5. Chapter 5

Day four was a clear cold afternoon with the sun low through the pines and the snow on the ground holding the orange of it like a held breath.

Jace came up to her cabin late morning and asked if she'd come look at something. He didn't say what.

He said it the way a man says a thing he's been thinking about saying for a few days and had finally talked himself into.

Maren took her coat. Took the tire iron. Walked out without a word.

He led her past the lodge, past the training yard where Kira and another man were going at it slow without weapons, past the third row of cabins, into the trees on the eastern edge of the compound.

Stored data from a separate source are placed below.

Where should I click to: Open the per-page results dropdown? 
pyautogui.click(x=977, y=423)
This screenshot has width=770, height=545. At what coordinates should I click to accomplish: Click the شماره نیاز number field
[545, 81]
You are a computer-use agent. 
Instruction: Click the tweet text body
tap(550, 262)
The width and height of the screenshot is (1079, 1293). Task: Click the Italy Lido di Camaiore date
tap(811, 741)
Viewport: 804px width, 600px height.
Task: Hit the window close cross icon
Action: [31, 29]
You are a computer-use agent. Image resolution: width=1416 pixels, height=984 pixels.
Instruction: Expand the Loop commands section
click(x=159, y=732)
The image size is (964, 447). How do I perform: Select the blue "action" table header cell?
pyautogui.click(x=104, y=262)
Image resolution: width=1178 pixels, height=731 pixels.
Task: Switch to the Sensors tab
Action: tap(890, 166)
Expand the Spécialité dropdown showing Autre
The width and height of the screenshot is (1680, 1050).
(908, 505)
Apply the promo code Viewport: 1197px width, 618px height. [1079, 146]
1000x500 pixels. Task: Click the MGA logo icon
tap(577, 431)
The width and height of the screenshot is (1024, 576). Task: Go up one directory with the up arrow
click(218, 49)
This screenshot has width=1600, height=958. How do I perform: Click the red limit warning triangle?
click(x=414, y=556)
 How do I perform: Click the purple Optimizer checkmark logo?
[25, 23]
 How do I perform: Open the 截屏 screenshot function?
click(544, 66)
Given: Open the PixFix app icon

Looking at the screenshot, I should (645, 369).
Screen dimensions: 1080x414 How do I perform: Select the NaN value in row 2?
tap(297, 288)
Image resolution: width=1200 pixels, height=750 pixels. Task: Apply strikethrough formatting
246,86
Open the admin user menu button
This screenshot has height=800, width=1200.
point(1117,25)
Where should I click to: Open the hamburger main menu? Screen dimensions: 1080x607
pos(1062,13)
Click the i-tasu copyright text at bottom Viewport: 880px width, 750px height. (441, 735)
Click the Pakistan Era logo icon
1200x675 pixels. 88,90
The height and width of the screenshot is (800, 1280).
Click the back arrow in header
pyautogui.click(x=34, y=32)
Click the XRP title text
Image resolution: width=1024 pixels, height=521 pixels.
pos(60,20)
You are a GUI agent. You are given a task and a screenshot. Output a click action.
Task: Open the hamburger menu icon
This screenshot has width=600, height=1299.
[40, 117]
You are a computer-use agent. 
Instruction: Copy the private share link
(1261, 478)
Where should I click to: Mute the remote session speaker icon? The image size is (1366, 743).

The path was packed-down snow and old boot prints and one set of larger paw prints that Maren now knew not to file as dog.

After ten minutes the pines opened into a clearing.

Round. Smaller than the compound's. The sun came through unobstructed and turned the snow on the ground into something Maren didn't have a word for that wasn't holy and she wasn't using that one.

Jace stopped at the edge.

“What I wanted to show you,” he said, “is what I am when I'm not what you've been looking at?”

She kept her grip on the tire iron.

“Show me.”

He undressed.

Not for her. Not in any way that meant anything but the practical fact that clothes didn't survive what was about to happen.

He tugged the jacket off. Pulled the sweatshirt over his head.

Stepped out of his boots. Pulled the t-shirt off.

Pulled his belt loose, stepped out of the jeans.

Folded them on top of his boots one piece at a time, neat, because his mother or Elena or somebody had taught him to fold his clothes.

She'd known what a man's body looked like.

She'd known what a strong man's body looked like.

She hadn't until now known what a body looked like when its owner spent his whole life carrying the weight of a thing that wanted out.

The shoulders of him. Tendons running long across his arms. Two old scars across his ribs that she didn't recognize and wasn't going to ask about.

“This part isn't pretty,” he said. “Don't watch the change. Watch what's there after.”

She closed her eyes anyway, then. Not because she was afraid. Because he'd asked.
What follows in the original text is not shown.